** AVAILABLE DATA follows **

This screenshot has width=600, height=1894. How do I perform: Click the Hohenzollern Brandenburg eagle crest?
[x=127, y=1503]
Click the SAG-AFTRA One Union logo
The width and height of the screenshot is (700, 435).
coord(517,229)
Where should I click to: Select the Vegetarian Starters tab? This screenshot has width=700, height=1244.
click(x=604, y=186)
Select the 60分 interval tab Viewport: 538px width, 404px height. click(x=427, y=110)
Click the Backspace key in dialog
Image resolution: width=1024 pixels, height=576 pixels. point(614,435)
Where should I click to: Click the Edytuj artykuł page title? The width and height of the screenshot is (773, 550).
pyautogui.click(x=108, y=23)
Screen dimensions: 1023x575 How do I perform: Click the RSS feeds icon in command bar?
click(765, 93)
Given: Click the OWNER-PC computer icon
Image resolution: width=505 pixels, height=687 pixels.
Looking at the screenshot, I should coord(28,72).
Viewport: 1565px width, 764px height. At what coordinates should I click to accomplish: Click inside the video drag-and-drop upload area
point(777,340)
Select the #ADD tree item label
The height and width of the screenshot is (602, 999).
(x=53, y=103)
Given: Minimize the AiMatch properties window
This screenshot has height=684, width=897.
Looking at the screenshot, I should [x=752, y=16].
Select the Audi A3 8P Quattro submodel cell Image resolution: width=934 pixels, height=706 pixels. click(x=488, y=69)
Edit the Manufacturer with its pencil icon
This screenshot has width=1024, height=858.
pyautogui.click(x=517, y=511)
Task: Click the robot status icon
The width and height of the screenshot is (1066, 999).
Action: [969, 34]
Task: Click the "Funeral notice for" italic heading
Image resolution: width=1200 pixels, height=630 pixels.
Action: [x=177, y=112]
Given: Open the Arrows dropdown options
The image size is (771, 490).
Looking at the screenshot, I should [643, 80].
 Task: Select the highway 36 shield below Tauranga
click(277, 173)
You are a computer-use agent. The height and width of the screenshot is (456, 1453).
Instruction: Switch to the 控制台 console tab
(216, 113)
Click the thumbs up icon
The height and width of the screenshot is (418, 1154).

** End of AVAILABLE DATA **

__YOUR GOAL__. Nothing in the data above should change. Please copy it all.

__SOLUTION FOR THIS EXERCISE__.
This screenshot has width=600, height=1894. How do I perform: Click the Hohenzollern Brandenburg eagle crest?
[x=127, y=1503]
Click the SAG-AFTRA One Union logo
The width and height of the screenshot is (700, 435).
coord(517,229)
Where should I click to: Select the Vegetarian Starters tab? This screenshot has width=700, height=1244.
click(x=604, y=186)
Select the 60分 interval tab Viewport: 538px width, 404px height. click(x=427, y=110)
Click the Backspace key in dialog
Image resolution: width=1024 pixels, height=576 pixels. point(614,435)
Where should I click to: Click the Edytuj artykuł page title? The width and height of the screenshot is (773, 550).
pyautogui.click(x=108, y=23)
Screen dimensions: 1023x575 How do I perform: Click the RSS feeds icon in command bar?
click(765, 93)
Given: Click the OWNER-PC computer icon
Image resolution: width=505 pixels, height=687 pixels.
Looking at the screenshot, I should coord(28,72).
Viewport: 1565px width, 764px height. At what coordinates should I click to accomplish: Click inside the video drag-and-drop upload area
point(777,340)
Select the #ADD tree item label
The height and width of the screenshot is (602, 999).
(x=53, y=103)
Given: Minimize the AiMatch properties window
This screenshot has height=684, width=897.
Looking at the screenshot, I should [x=752, y=16].
Select the Audi A3 8P Quattro submodel cell Image resolution: width=934 pixels, height=706 pixels. click(x=488, y=69)
Edit the Manufacturer with its pencil icon
This screenshot has width=1024, height=858.
pyautogui.click(x=517, y=511)
Task: Click the robot status icon
The width and height of the screenshot is (1066, 999).
Action: [969, 34]
Task: Click the "Funeral notice for" italic heading
Image resolution: width=1200 pixels, height=630 pixels.
Action: [x=177, y=112]
Given: Open the Arrows dropdown options
The image size is (771, 490).
Looking at the screenshot, I should [643, 80].
 Task: Select the highway 36 shield below Tauranga
click(277, 173)
You are a computer-use agent. The height and width of the screenshot is (456, 1453).
Instruction: Switch to the 控制台 console tab
(216, 113)
Click the thumbs up icon
The height and width of the screenshot is (418, 1154).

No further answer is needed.